Mi querida Big-Bang:
Los quebrantos te quejan el cutis ajado, el alma tiritona y los sesos al jerez. Si rematas la jugada con una noche de insomnio, te conviertes en una papilla grisácea como las que te dan para explorar los malos humores estomacales. Sí, los seres simples viven mejor y conservan la piel lisa. Ese es el secreto de belleza. Ese y el bótox, el relleno hialurónico y todo el protocolo de la eternidad química. Lo que me lleva, magdalena de Proust mediante, al caso de cierta mujer bella, que en su madurez presume de cuerpo de Barbie superstar. Rubia, con las curvas imprescindibles y bien puestas, se acompaña siempre de otra regordeta, desaliñada y muy dada a las sentencias sanchopanzianas.

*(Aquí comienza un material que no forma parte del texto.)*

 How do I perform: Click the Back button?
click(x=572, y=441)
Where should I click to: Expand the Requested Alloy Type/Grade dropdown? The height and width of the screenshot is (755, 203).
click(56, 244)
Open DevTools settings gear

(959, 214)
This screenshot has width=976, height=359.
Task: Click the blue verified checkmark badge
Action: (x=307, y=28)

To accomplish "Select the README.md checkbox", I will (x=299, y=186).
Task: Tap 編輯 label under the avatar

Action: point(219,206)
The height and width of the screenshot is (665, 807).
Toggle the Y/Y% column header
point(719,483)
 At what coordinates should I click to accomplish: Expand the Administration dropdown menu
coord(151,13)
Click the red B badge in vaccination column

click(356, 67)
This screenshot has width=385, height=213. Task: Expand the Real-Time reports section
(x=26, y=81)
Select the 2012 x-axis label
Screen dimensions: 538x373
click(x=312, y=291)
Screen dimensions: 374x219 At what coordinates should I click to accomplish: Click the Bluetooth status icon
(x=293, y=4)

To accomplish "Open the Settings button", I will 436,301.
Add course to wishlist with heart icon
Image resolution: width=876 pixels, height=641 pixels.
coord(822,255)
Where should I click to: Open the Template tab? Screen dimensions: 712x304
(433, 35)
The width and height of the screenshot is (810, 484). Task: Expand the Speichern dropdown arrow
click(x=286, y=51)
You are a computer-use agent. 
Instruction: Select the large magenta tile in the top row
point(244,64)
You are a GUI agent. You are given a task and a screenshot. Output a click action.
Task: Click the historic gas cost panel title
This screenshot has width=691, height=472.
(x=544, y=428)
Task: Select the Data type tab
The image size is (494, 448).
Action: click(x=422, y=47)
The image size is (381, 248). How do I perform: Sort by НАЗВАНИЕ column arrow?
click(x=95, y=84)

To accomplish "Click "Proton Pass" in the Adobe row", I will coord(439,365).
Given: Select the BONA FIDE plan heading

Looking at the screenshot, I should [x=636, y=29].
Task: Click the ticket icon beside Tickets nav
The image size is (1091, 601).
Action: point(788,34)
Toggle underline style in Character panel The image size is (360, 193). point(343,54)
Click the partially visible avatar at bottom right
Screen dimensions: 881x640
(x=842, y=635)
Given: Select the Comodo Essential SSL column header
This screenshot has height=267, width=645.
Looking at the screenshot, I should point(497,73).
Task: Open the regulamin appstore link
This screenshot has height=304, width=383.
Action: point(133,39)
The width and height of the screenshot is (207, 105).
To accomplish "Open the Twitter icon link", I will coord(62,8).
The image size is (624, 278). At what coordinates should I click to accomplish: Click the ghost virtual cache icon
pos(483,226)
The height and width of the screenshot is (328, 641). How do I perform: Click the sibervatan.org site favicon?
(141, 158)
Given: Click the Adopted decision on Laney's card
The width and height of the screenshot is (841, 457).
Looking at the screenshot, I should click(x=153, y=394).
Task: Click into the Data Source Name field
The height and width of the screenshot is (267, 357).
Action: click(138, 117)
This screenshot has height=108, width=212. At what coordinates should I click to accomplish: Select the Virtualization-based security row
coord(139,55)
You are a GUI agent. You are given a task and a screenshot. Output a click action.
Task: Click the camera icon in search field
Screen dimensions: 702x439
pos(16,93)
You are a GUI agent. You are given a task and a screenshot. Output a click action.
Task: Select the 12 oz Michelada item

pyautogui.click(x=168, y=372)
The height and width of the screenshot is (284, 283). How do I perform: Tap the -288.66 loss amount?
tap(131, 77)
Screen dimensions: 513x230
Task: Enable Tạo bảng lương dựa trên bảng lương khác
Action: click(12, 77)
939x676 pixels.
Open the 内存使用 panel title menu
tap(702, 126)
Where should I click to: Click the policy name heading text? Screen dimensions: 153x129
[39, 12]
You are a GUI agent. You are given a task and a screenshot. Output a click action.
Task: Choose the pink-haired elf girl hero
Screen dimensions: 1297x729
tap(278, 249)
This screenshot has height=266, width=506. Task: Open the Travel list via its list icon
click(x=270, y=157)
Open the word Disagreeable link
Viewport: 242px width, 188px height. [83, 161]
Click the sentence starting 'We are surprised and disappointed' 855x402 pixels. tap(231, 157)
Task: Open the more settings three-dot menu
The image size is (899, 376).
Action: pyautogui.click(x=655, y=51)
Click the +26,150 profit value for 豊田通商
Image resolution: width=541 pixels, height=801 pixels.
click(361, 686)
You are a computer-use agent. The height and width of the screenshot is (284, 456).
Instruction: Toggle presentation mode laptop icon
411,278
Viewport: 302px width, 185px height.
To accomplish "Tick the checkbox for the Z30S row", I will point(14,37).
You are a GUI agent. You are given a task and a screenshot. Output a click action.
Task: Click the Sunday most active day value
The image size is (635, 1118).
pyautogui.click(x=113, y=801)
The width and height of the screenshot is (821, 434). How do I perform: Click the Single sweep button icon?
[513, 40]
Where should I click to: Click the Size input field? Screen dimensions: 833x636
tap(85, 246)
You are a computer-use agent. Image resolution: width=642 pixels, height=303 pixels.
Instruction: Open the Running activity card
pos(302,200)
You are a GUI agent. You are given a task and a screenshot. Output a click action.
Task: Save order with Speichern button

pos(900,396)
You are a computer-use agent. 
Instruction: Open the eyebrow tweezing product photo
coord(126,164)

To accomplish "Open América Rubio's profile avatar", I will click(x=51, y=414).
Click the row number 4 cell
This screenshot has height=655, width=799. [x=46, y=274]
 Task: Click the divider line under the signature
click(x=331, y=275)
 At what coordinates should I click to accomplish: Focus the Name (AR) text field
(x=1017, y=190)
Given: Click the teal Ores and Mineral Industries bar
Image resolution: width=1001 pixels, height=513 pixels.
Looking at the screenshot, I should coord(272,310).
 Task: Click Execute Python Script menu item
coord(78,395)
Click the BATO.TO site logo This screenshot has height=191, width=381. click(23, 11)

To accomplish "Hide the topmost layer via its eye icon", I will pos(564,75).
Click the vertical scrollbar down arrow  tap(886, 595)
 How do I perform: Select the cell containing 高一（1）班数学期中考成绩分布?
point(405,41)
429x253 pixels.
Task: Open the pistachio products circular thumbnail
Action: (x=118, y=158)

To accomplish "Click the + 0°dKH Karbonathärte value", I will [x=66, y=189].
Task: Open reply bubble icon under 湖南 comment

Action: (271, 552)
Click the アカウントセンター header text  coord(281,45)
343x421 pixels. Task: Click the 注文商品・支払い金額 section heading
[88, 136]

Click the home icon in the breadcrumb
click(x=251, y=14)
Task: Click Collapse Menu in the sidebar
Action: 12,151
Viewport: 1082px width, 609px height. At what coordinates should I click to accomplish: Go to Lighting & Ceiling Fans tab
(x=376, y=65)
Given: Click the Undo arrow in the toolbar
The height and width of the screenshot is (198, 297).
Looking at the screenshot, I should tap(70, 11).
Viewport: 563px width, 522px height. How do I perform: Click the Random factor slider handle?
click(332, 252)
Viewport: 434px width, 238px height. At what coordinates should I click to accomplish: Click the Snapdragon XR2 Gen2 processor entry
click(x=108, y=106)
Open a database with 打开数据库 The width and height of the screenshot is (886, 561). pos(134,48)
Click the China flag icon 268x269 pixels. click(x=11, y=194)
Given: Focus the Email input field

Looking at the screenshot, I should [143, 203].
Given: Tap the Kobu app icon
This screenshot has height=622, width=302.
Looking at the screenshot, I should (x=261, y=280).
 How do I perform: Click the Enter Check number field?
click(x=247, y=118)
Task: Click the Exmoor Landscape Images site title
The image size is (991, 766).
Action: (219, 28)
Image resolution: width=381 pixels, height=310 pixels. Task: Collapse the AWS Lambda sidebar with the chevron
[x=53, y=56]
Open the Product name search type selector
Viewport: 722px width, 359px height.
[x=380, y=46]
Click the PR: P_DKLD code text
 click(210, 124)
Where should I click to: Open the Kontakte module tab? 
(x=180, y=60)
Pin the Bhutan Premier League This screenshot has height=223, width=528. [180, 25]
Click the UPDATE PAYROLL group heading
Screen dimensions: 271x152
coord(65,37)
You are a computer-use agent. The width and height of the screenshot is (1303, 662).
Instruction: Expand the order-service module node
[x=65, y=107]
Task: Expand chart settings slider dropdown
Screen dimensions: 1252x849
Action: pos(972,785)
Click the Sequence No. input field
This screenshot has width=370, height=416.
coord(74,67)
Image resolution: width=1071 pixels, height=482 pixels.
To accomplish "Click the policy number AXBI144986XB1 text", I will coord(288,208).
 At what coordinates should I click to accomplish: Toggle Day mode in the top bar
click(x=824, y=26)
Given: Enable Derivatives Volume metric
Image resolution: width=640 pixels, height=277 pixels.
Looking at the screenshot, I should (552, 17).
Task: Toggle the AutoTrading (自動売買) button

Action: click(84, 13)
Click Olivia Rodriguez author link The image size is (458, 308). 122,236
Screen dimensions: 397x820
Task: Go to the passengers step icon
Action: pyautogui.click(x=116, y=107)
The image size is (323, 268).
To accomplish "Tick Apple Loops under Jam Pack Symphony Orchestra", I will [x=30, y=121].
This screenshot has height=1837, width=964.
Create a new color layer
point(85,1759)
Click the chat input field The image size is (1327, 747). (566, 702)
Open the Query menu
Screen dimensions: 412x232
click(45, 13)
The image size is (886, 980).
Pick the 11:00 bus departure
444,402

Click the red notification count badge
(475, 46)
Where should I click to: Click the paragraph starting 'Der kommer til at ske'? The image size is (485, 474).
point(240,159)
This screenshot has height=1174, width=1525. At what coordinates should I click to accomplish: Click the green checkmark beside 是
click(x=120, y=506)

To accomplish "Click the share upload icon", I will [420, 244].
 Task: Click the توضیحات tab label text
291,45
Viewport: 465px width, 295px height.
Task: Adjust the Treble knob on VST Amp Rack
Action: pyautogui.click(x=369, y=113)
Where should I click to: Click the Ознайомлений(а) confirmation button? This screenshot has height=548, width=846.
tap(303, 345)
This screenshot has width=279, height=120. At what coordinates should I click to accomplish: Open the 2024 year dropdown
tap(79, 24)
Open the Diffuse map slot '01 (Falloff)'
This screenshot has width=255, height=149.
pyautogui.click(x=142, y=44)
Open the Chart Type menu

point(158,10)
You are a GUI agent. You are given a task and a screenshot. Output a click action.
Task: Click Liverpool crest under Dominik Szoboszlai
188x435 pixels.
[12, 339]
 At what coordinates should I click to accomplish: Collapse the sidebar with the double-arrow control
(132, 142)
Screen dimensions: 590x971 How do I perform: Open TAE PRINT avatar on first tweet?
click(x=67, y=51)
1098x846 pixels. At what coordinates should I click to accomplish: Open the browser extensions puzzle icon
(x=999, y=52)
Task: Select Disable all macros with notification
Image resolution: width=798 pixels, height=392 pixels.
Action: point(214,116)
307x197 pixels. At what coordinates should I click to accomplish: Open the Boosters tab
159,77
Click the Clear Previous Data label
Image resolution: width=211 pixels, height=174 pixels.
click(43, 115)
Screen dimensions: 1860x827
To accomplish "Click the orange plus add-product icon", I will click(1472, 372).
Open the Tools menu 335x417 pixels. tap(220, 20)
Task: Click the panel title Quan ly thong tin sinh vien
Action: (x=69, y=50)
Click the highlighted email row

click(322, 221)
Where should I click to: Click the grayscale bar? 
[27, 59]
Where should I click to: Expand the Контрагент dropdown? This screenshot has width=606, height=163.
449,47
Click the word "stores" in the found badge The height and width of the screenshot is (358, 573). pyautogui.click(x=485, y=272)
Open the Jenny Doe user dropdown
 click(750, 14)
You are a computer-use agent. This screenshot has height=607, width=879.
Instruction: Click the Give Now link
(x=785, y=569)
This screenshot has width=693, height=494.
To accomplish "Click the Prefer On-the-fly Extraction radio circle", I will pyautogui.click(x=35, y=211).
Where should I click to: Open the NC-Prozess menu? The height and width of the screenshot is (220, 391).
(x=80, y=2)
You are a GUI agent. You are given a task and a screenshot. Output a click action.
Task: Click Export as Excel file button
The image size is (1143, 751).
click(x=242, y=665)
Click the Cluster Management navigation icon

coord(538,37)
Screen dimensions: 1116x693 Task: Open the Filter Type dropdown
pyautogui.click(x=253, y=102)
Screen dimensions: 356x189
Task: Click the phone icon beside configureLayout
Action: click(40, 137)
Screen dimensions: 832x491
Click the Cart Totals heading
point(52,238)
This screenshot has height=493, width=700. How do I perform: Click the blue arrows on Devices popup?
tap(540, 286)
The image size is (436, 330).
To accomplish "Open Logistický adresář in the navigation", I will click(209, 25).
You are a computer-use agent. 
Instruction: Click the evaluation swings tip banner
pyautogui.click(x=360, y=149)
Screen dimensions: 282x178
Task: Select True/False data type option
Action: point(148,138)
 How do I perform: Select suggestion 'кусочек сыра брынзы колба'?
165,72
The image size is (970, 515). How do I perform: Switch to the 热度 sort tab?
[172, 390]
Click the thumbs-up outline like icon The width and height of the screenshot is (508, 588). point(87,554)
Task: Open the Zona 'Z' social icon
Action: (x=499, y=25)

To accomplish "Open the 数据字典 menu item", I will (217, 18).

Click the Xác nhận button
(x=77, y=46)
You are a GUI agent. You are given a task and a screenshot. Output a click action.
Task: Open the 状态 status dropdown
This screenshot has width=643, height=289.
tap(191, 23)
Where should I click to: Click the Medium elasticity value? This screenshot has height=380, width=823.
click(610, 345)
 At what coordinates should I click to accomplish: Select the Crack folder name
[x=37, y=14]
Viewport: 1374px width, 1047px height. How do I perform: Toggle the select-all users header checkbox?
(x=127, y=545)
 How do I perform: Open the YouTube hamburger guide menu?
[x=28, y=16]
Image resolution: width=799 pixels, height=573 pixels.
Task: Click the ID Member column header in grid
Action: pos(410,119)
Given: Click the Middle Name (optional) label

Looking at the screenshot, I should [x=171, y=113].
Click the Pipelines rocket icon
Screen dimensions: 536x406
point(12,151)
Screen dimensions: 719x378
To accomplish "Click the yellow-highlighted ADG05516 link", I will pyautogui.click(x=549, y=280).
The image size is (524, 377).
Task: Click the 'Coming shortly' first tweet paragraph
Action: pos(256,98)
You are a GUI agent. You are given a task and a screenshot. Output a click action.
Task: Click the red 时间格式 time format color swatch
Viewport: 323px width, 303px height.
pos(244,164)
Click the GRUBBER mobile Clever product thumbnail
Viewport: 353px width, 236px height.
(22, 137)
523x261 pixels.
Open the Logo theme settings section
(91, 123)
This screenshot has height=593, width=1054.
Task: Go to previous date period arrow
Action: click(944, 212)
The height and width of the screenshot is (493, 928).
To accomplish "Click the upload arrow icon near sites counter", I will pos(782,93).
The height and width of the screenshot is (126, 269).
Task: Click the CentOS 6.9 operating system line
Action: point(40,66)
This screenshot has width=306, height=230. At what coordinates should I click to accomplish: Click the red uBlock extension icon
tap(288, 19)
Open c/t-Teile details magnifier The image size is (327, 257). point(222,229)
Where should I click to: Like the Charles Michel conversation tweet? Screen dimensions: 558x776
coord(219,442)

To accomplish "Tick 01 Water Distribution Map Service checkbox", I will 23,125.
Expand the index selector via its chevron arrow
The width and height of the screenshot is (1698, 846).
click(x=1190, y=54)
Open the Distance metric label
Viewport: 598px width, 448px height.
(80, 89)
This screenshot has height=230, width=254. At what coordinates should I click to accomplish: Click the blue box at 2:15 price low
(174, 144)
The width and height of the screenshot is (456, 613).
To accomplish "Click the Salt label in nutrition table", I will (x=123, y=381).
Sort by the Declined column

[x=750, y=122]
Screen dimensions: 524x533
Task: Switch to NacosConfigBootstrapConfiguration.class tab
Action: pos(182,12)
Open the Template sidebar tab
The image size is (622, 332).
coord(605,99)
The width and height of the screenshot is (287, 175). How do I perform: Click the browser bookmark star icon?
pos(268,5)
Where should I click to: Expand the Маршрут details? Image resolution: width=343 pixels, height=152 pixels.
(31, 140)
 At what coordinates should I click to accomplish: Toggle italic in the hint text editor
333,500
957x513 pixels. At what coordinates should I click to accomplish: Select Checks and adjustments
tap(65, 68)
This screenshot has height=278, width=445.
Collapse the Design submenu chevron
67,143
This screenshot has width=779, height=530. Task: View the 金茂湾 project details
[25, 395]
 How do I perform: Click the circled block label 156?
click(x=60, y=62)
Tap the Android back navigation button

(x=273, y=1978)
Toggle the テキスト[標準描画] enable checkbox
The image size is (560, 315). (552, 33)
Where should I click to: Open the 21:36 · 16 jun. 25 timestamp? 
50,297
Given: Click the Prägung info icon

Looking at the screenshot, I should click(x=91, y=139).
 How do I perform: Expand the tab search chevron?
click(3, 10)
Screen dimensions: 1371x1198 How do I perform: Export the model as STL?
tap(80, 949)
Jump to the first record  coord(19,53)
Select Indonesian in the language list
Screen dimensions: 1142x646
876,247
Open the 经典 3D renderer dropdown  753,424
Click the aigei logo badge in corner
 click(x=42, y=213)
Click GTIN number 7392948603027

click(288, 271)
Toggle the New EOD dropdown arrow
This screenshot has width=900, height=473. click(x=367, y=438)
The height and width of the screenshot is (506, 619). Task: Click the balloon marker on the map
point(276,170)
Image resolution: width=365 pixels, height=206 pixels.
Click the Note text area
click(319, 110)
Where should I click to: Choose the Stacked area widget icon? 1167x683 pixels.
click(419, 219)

Añadiré que la bella, en su cincuentena, se acaba de divorciar, pero no habla de ello porque es discreta como una vietnamita. Para largar su despecho está la amiga, la sombra, que dice perlas del tipo “detrás de un gran hombre hay una mujer sorprendida” o “su ex era maricón, que lo sepas”. Que tu ex sea gay cuando has estado media vida a su lado pone a prueba tu sexualidad, imagino, tu capacidad de seducción y tus revolcones a la luz de la luna. Sí, eres una rubia cañón cuyas carnes desafían a la gravedad, pero te has casado con un hombre de sexualidad distraída (así lo diría ella si lo dijese, pero no).
Vaya por delante que considero que cualquier pareja que funciona es una gran pareja. Los motivos por los que nos ligamos a alguien son siempre objeto de diván, y todos valen. Igual que la amiga de la rubia vale como amiga aunque esté diseñada para adularla, soltar los improperios que la otra no se atreve a decir y sujetarle el bolso mientras se toma el café.
Pero siempre hay algo oscuro es las relaciones desiguales. Un poso de mezquindad, una desazón que con los años se va convirtiendo en desprecio y consigue que te resulte repugnante hasta el modo en que el otro desplaza el ratón por la alfombrilla del ordenador. Llegados a ese punto, casi debe ser un alivio descubrir que tu hombre es gay. Porque eso lo explica todo y te aleja de la sombra de la sospecha. No es que con los años te sientas menos deseable, tus planes pasen más por tus hijos y nietos que por ti misma, no acabes de acoplarte al pasillo de tu nuevo adosado en tu nueva ciudad y un día el escote, sin preaviso, dibuje una grieta pequeña, casi imperceptible. Es que te casaste con un ególatra que cuenta chistes sin gracia y se hizo un lifting a la vez que Sofía Loren. Y encima “era maricón”, como te recuerda tu bastón desaliñado y fiel.
Aquí me planto, que luego me lee mi madre y se espeluzna. Por si acaso, mamá, que sepas que el mío era muy machote, pero no me hacía feliz, que no me he chutado rellenos en el escote y que mis amigas son de mi estatura. O puede que más altas, lo que me ayuda a estirar mis afectos, mis virtudes, mis madrugadas al sol.